How Precocious Reading Became This Blog

Learning late to read outside of school

At age 16, I “discovered” reading and books. As a professor’s son, I had always liked learning and loved the encyclopedia. I found Edgar Allen Poe fun, but reading for K-12 school remained mostly a chore. Well, that’s almost true. Until I moved to twentieth-century literature in the 12th grade, I didn’t enjoy reading most books assigned to me.

But at age 16, I found that many books discussed very meaningful themes at a deeper level than were discussed on television, at church, or around my dinner table. They gave me special access to things that mattered. At that time, I devoured Fyodor Dostoyevsky, Frederick Buechner, and many others. Then a teenager, I especially treasured religious works because they fed my spirituality in a way that my Baptist youth group did not.

For a while, my reading stayed mainly within the confines of school assignments and spiritual interests. In college, I would love when students left town for vacation because this provided a dedicated time where I could read on my own. In my formal classes, I still pursued science, math, and technology (organized around computers and eventually healthcare), but understanding life’s meaning and integrating all knowledge were my personal, private passions.

Flirting with professions

For a while, I considered a career as a liberal arts professor of religion. In college, I took four courses in religion, helped teach a class on early Christian history with a professor, and taught myself New Testament Greek. After graduation, I even enrolled at an elite seminary to study Christian theology, but a life in the church seemed too, well, confining. I felt cloistered there, definitely not freed to pursue broad interests. I wanted my life’s legacy to encompass more than religion, but I wasn’t exactly sure how. I had a spell with a serious illness and had to take a medical leave of absence. I decided not to return.

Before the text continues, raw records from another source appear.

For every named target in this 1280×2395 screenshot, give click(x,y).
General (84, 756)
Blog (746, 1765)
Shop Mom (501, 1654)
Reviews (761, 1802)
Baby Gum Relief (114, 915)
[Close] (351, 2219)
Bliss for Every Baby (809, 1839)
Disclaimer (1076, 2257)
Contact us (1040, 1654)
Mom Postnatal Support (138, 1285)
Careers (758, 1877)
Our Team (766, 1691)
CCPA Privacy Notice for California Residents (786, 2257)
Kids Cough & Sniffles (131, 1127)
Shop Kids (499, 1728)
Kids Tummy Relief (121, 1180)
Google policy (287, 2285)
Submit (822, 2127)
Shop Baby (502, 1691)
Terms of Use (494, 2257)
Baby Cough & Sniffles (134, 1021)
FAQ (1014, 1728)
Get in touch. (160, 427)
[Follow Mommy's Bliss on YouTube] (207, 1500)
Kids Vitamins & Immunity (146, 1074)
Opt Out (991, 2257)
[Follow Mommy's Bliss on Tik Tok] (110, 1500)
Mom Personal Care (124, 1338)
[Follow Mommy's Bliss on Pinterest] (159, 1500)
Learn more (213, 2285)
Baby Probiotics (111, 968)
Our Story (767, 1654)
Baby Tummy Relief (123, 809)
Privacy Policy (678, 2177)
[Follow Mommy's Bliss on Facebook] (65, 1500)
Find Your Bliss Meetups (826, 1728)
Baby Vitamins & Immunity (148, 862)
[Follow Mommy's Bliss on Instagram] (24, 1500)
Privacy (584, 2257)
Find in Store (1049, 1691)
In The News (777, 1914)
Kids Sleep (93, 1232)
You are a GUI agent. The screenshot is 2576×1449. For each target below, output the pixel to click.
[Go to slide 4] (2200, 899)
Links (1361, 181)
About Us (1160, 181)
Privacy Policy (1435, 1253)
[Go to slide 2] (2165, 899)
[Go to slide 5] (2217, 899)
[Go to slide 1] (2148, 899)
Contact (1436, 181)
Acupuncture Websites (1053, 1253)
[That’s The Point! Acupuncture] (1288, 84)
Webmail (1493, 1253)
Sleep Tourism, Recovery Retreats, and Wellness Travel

Instead, I professionally turned to the biomedical sciences and to computer science. I meandered and (in another long story) eventually established a career in biomedical informatics writing computer code for high-impact biomedical applications. I grew happy with that choice and with the life it provided me and my family.

Establishing a career

However, I found out that there was more that I needed to learn and wanted to learn. By this time, I had 6+ years of rigorous post-graduate studies (seminary and medical school) and didn’t want to pursue an additional degree in biomedical informatics or computer science. So over a year or two, I undertook a disciplined route of self-study of any subject that would directly enhance my job performance – including software engineering, business, relevant computer languages, and biostatistics.

To process this information, I began to write book reviews and started a blog on BlogSpot to organize them. My book reviews were usually longer than the one-paragraph items that can be found on most reviewing sites. I wasn’t interested as much in financial profit as in structuring my learning and demonstrating mastery to myself. My ability to write a good book review continued to grow. And I migrated my blog to WordPress, which offered a more customizable format.

Soon I had mastered most demands of my job. I needed other things to read. While keeping up with my field, I began to peruse other works, too, on non-technical topics. Again, I had always enjoyed reading meaningful works of literature that engage with life’s persistent questions, and this blog became a repository of reflecting on those writings, too. I researched book review sites on the Internet (like Amazon, Edelweiss, and LibraryThing) to copy posts onto and shared my reflections liberally.

Onto hundreds of book reviews

Reading became and remains a way to push myself outside of my work. I can only write so much computer code without becoming a cyborg, and my extroverted, human side extends me beyond technology. Reading educates me about many topics that I’m curious about but don’t have the time or money to learn formally in a classroom. It helps me meet and converse with other interesting people who appear in my life. Also, I can freely take breaks from reading whenever household chores or family demands must take precedence.

At this point, I have many definite interests – science and healthcare, religion and spirituality, fiction and stories, writing and communication, biography and memoir, business and software, education and research, historical facts and historical stories, along with other special topics. Each genre helps me in some way do life better. And they’re simply fun.

I’ve amassed a pretty large collection of book reviews by now and have taught myself how to critically analyze books. I’ve also learned a ton about how the publishing industry operates including how to get advanced access to soon-to-be-released books. I aspire to continue to write in ways that impact people and feed me personally.